Questo articolo sarà pubblicato su Domus 1082, in edicola a settembre 2023.
In principio c’era la storia e, come in ogni storia, tutto iniziò per caso o, meglio, per capriccio. “Faites-moi une petite folie”, scrisse Nathalie Volpi di Misurata all’architetto milanese Tomaso Buzzi, amico e collaboratore di Gio Ponti prima che qualcosa li allontanasse. Forse la febbre esoterica dell’ideatore della Scarzuola, che non collimava con l’energia cattolica del fondatore di Domus.
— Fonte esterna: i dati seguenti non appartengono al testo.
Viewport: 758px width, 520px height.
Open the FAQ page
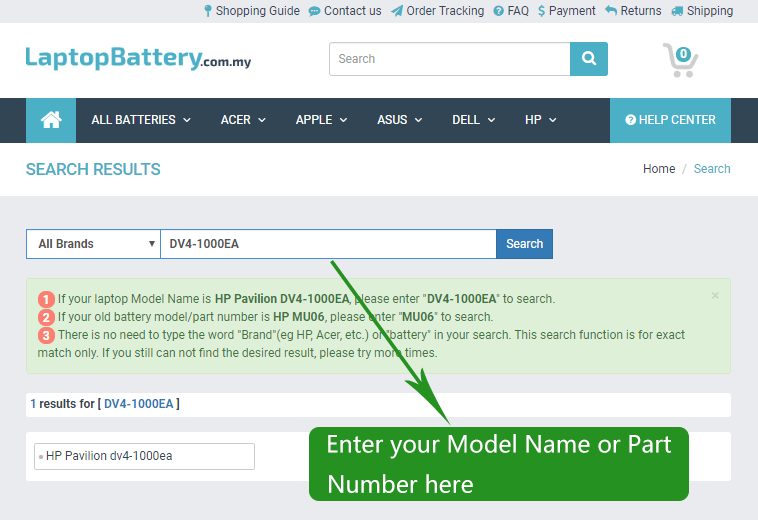coord(511,11)
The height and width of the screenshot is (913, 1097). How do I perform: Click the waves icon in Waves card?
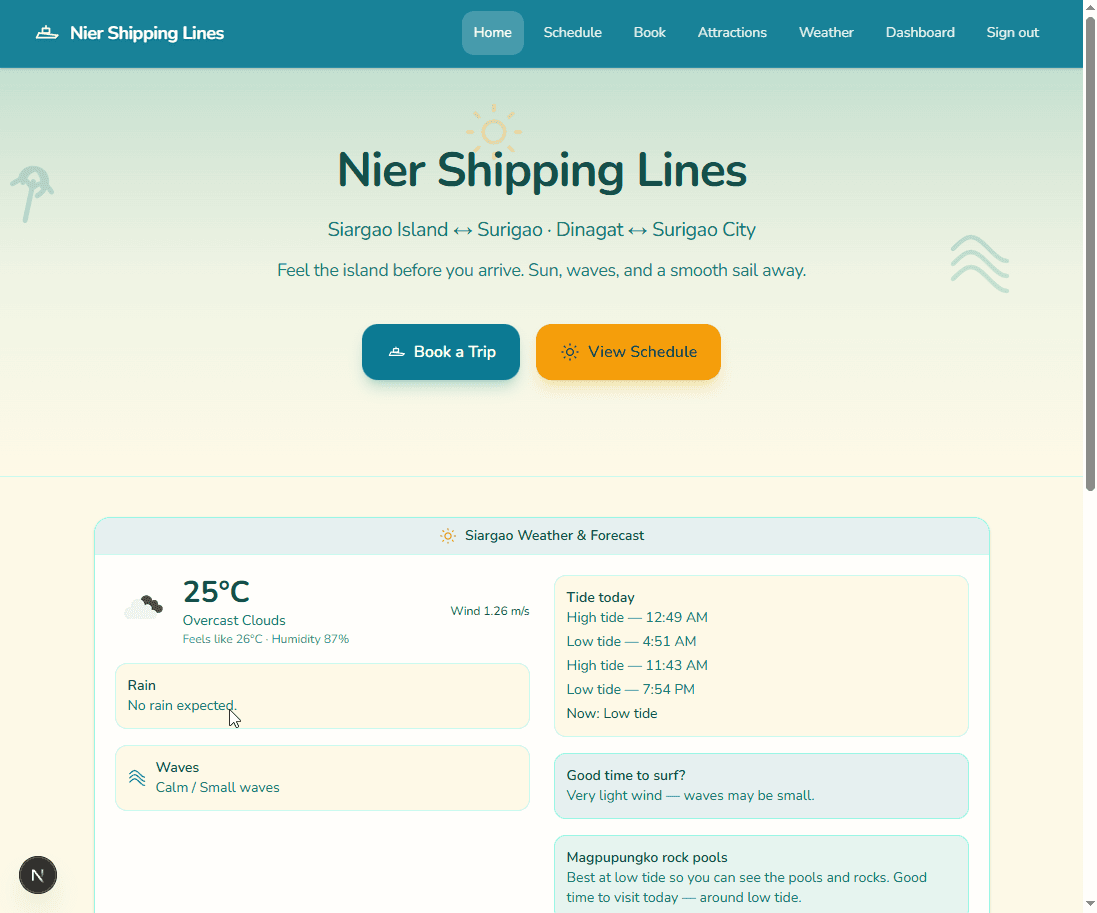pyautogui.click(x=137, y=777)
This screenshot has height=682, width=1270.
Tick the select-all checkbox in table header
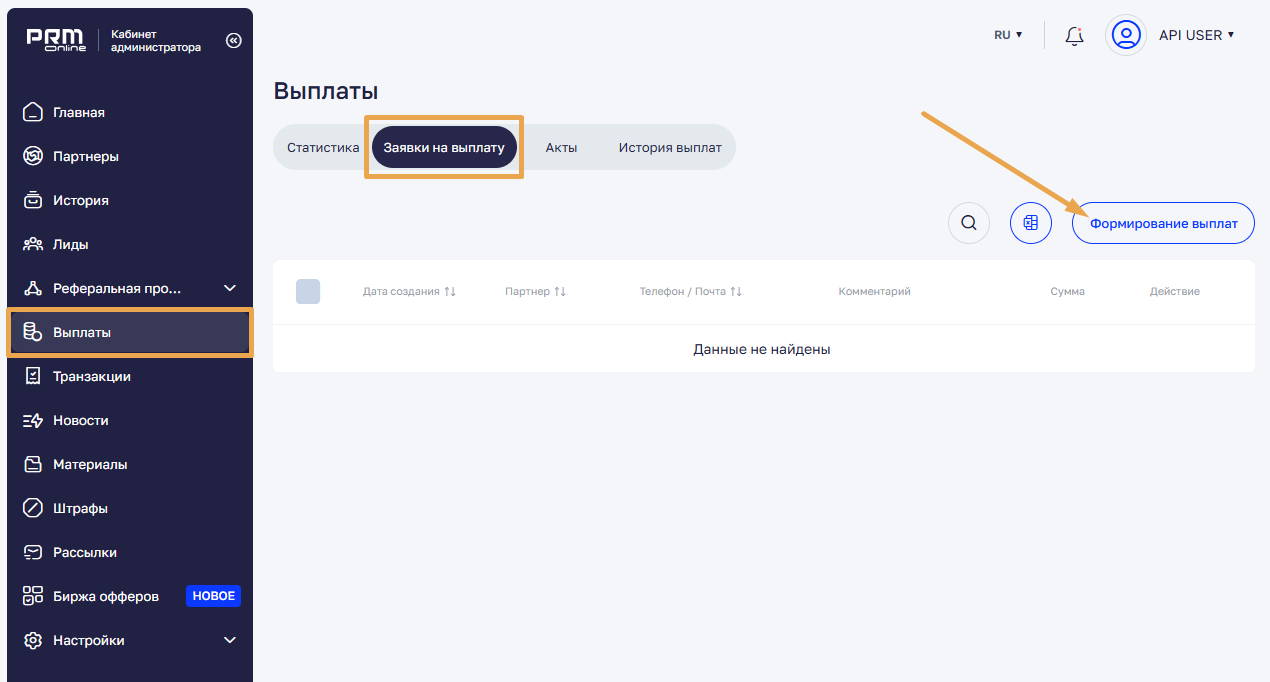(x=308, y=291)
Fatto sta che, mentre il conte Volpi era intento alla fondazione del Festival di Venezia, la sua signora e l’architetto milanese ingannavano la noia sorridendo a un’altra fondazione, il loro sogno palladiano. Una villa neoclassica di bianco abbagliante, con doppio colonnato, doppio abbraccio sul mare e sul lago e doppia servitù sulle dune di Sabaudia. La città edificata in soli 253 giorni nel fatidico 1934, sotto l’occhio di “Benito Mussolini Capo del Governo che questa terra volle redenta dal millenario letargo di mortifera sterilità”. Una redenzione che il Duce controllava personalmente, facendo la spola da Villa Torlonia ogni settimana. In motocicletta.
Terminata sul bordo degli anni Cinquanta, Villa Volpi, considerata il primo abuso sulle dune ricolme di ibisco, restò nascosta almeno per dieci anni, fino a quando Pietro Germi la immortalò in Divorzio all’Italiana. Era l’inizio del 1961 e, di lì a poco, un’altra colonizzazione si materializzò, molto diversa sia dai gerarchi in orbace che attorniavano il Duce sia dagli happy few in lino, tacchi e organza della signora Volpi. Era la nova gens palatina che, per sfuggire alla cementificazione imposta alle capanne di pescatori di Fregene o di Tor San Lorenzo, iniziò l’esodo verso sud, vedendo in quella lingua di terra protetta dalla roccia della maga Circe un feudo privato o, più semplicemente, una cosa loro.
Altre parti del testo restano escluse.